Yes, there are a few things we did differently in the UK. There’s a significant boxing and personal training demand, and we created one of our first dedicated café lounges there as we found people in the UK were using clubs more heavily as social spaces. The US is now catching up quickly in this respect.

The building itself played a significant role. The space we found in Kensington was extraordinary. It’s the old Art Deco Derry and Toms building – the birthplace of Biba – so there was a lot of history around it. However, if it had been in New York, we probably wouldn’t have done it because it’s five stories up and has a very demure entrance.

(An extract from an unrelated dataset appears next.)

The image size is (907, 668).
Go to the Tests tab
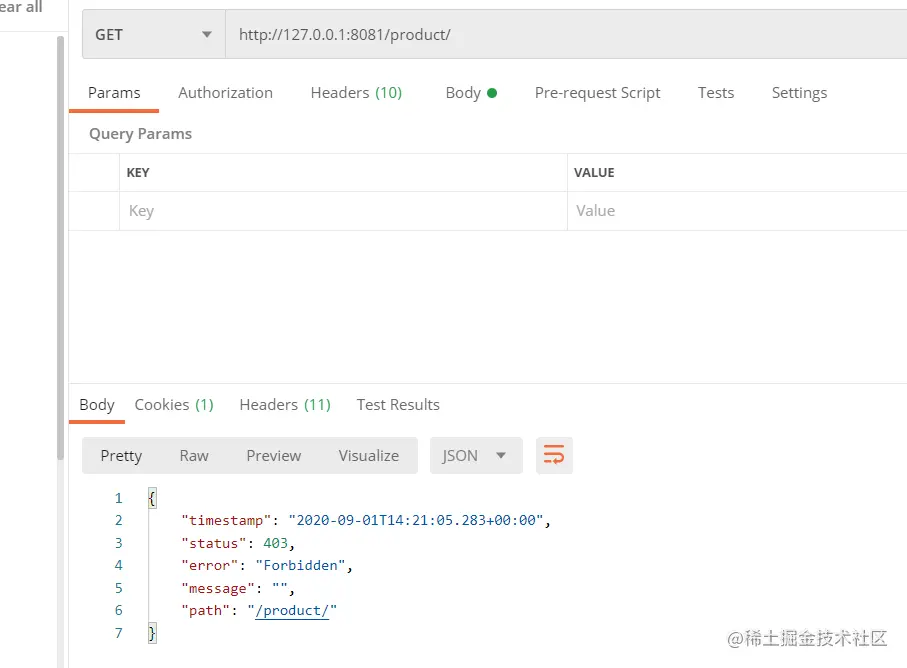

We were definitely concerned about entering a new market with something that was so discreet, but what we’re finding is that in London being discreet is actually a very positive thing. People like being in the know, and they like being able to find somewhere a bit out of the way. It’s a point of pride in London because it’s such a complex city.

What are the biggest considerations when designing a health club?
All our health clubs look very different, but there’s a common thread we strive towards – something I call ‘aspirational design’. We want our members to feel elevated and aspire to achieve.
But the operational needs are important too. We think of ourselves as set designers for the trainers and staff in the club – it’s important for us to set the stage for the talent working in the club. That’s the base line: having the storage in the right place, the mirrors at the right height, the lighting and sound levels… all the stuff they need to create the moment for them to connect with a guest.

What are you currently working on?
We’re actively developing a number of health club properties – mostly in the US, where we’re opening 10 new clubs in the second half of 2016, but also in the UK and Canada. We’re in lease negotiations for multiple sites in London, and opened our third Canadian club last month, in Vancouver.

How do you approach the design of a health club?
For a long time, the health club industry has been neglected in terms of design – clubs have been functional only. I approach things from a different angle.

I don’t try to compete with other health clubs from a design point of view. Instead I try and compete with the wider leisure industry – with restaurants, hotels and retail – and also with the homes people live in. I think we need to be on a par with those types of facilities in order to succeed and build our brand and reputation.

The challenge is always to ask a lot of questions about the experience we can provide for customers which goes above and beyond great fitness. The same philosophy will apply when it comes to the development of Equinox hotels.